«Ora et labora»: los consejos de una monja de clausura para vivir la cuarentena

La maestra de novicias del monasterio de Las Huelgas nos da una serie de claves para descubrir, en estos días de aislamiento, «el tesoro de estar encerrados».

cuarentena clausura

 

Madre Pilar es la maestra de novicias en el Monasterio de las Huelgas. Dice que lleva 26 años de «encierro» en el real sitio, una «cuarentena bien asumida» por la que se decantó al descubrir «el gran tesoro que había allí dentro». Desde su amplia experiencia monástica y su trabajo formativo con las aspirantes a cistercienses, así como su trayectoria como escritora de libros de espiritualidad, nos da una serie de pautas para vivir estos días de confinamiento en casa.

 

1. Buscar el equilibrio

 

Para esta religiosa, es vital «buscar el equilibrio en todo». Por eso, asegura que es importante conjugar momentos de trabajo y silencio con otros de ocio y diálogo, pues eso permite tener «ordenada la mente y el corazón». En su vida monástica están acostumbradas a alternar oración y trabajo sin descuidar la vida en comunidad, elementos que, según sus palabras, pueden ser buenos aliados para estos días de cuarentena.

 

Esta religiosa propone buscar en casa momentos para el diálogo con la familia de un modo «ordenado y establecido», en los que alguien se encargue de moderar la conversación o de encauzarla cuando se va por otros derroteros.
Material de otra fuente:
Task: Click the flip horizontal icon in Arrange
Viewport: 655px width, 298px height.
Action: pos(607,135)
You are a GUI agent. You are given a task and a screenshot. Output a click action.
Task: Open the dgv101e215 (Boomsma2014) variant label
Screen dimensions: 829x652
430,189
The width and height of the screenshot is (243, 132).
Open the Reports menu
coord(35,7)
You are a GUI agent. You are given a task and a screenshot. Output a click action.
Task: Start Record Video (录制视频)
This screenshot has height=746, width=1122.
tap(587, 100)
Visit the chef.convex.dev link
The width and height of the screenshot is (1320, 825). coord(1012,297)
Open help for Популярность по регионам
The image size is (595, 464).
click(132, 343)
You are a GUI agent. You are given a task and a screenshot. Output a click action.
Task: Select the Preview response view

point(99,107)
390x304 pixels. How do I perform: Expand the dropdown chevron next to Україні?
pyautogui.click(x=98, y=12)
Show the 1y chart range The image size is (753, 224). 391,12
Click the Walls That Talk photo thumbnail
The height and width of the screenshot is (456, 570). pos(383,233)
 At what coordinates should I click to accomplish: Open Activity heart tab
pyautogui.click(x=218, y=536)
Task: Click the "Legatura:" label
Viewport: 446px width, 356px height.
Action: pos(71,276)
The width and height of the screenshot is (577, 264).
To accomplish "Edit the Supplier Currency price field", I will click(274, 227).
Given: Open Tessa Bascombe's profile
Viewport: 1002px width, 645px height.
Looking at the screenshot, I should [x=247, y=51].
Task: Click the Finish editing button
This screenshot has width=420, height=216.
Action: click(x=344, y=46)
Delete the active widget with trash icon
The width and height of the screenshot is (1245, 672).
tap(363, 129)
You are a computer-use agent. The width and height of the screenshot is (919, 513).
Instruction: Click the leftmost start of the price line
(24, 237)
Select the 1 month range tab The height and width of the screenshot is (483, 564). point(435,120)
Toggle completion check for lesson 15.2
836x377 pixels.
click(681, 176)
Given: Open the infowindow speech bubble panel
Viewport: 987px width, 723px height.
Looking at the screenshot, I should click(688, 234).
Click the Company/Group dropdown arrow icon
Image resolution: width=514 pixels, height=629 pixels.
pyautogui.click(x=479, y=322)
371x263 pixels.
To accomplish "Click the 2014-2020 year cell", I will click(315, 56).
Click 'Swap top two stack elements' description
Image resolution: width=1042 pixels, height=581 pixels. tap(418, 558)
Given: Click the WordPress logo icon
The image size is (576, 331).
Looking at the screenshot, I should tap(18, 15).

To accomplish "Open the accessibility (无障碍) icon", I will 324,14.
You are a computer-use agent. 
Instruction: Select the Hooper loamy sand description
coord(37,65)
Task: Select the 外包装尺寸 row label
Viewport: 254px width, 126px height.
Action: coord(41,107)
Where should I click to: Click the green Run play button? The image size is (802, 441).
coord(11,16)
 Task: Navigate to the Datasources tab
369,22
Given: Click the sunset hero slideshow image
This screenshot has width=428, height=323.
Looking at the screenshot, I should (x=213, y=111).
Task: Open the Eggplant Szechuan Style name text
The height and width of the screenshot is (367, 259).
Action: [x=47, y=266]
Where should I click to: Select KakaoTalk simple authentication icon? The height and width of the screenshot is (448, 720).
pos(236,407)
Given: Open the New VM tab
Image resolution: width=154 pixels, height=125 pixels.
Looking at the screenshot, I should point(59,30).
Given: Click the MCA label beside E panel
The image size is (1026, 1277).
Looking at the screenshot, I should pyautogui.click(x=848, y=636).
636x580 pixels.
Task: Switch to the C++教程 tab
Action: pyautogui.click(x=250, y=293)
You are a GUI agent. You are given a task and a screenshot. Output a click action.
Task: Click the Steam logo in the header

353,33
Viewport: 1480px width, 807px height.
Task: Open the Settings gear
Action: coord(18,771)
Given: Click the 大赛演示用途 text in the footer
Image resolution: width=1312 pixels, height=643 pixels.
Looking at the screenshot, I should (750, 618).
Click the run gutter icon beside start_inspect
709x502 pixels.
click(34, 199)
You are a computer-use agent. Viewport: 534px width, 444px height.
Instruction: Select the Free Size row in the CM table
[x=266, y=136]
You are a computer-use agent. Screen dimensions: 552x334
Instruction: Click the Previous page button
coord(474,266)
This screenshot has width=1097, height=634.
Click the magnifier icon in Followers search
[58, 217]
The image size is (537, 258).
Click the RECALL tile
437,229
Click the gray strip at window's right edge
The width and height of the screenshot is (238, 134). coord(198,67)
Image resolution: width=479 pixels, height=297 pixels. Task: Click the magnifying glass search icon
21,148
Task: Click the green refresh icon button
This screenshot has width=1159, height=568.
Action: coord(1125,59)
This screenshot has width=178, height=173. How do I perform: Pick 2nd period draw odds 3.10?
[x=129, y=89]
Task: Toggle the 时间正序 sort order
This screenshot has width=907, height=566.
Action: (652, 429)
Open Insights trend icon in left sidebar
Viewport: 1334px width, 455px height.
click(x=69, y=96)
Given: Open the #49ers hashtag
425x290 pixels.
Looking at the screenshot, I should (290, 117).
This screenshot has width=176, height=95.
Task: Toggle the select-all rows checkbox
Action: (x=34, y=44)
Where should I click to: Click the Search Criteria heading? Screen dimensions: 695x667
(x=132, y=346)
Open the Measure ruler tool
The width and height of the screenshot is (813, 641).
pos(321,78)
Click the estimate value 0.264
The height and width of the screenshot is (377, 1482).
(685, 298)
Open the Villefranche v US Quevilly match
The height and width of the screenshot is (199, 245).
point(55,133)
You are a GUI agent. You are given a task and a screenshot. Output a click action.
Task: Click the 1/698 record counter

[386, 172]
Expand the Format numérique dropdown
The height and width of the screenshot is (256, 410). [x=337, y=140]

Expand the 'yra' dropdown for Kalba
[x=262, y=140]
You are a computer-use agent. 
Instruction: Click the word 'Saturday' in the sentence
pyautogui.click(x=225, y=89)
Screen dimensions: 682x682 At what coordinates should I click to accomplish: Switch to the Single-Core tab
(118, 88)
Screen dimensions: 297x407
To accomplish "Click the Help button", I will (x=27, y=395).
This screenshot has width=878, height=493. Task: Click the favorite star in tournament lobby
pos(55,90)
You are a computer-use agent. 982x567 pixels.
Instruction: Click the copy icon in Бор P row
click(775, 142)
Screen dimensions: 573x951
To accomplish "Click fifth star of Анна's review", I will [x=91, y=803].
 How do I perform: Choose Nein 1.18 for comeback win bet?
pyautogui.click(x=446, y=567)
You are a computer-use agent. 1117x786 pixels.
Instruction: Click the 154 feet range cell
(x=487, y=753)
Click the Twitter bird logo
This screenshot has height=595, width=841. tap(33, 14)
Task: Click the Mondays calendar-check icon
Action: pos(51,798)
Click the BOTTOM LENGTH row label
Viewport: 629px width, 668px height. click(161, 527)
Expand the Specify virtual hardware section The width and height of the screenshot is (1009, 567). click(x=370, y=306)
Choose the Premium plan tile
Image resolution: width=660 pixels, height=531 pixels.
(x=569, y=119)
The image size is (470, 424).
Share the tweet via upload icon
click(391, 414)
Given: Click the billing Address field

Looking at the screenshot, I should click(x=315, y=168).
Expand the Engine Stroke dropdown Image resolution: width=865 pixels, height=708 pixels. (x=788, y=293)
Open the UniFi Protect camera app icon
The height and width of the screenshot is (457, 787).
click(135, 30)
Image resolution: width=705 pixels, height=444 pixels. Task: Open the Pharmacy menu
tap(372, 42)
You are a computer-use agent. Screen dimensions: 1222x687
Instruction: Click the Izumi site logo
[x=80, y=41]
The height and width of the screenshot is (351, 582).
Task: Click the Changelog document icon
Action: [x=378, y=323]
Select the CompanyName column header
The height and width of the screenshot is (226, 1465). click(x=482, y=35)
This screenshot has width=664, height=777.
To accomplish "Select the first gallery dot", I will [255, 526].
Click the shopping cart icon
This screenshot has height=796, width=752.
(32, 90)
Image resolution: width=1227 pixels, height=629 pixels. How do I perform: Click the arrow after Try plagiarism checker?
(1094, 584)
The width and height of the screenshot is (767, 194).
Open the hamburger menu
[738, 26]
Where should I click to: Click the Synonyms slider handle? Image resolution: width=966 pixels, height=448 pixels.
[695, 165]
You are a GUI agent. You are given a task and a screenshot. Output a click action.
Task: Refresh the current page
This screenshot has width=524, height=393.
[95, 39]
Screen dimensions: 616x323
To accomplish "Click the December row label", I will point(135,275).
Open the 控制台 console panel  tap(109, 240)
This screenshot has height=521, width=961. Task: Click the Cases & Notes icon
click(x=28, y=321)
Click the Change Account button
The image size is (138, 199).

También asegura que es necesario «cultivar el buen humor, contar algún chiste, contagiar alegría». Aparte de estos momentos de encuentro «organizado» es importante tener detalles con las personas de la casa las 24 horas del día y, muy importante, «no desligarse del exterior: vivir encerrados pero no aislados».

 

En este sentido, la religiosa propone rezar en familia «por cuestiones concretas, bien que hemos visto en la televisión o leído en los periódicos» y alternar estos momentos de oración con trabajos manuales («hay que moverse limpiando rincones de la casa que habitualmente no podemos ordenar») e intelectuales (como leer y estudiar), siguiendo la norma benedictina del «ora et labora».

 

2. Hábitos y rutinas

 

Pilar asegura que una de las cosas que descubrió cuando entró en el monasterio es la importancia de mantener una rutina diaria: «Tener un horario fijo rebaja mucho la tensión y libera la mente porque no hay que pensar en qué tengo que ocupar el tiempo». Ha de ser un horario no impuesto, sino consensuado, donde todo esté pautado y no haya que buscar modos de «matar el tiempo». En este sentido, asegura que es importante desarrollar una rutina en la que haya espacio para todo, también para realizar «una tabla de gimnasia o limpiar el polvo a los libros». E incluso, momentos programados de tiempo libre: «No es necesario rellenar todo el horario diario, pues el tiempo lleno no llena». En este sentido indica que también es importante organizar ratos libres a lo largo del día para hacer lo que uno quiera: leer, descansar, moverse…

 

Además, también recomienda tener contacto con la música: «Nosotras todos los días tenemos una hora de ensayo y la música siempre tiene algo que entusiasma: crear un himno o una antífona nueva… La música alegra el corazón», sostiene.

 

3. Perdón y ternura

 

La regla benedictina sostiene que es de vital importancia en la vida comunitaria «que no caiga el sol sin haber hecho las paces». Por eso, en estos días en que la convivencia se intensifica en casa, madre Pilar recomienda revisar la vida, pedir perdón y tener gestos de detalles con los demás. «No necesariamente tiene que ser al final del día ni de una manera formal. También puede ser mientras leemos un cuento o a través de pequeños detalles, como preparar una comida especial y decirle al otro: “mira, te lo he hecho porque te quiero, porque deseaba pedirte perdón…”». «Pero hay que contar a los otros por qué les hemos hecho estos pequeños regalos» recalca.

 

4. Descubrir la riqueza

 

Por último, madre Pilar sostiene que este tipo de vida ha supuesto para ella una «riqueza» y que estos días de confinamiento pueden ayudar a todos los españoles a «descubrir el tesoro de otras cosas que quizás no habíamos descubierto: el regazo de mi madre que habitualmente no puedo disfrutar porque hay que ir corriendo al trabajo, descubrir la importancia y la necesidad de estudiar ahora que no tenemos cole…»

 

Y concluye: «Que encontremos que hay un tesoro en estar encerrados; que asumamos estos días de confinamiento no como una imposición, sino que lo acojamos libremente, como un modo para descubrir nuevos tesoros en nuestro día a día».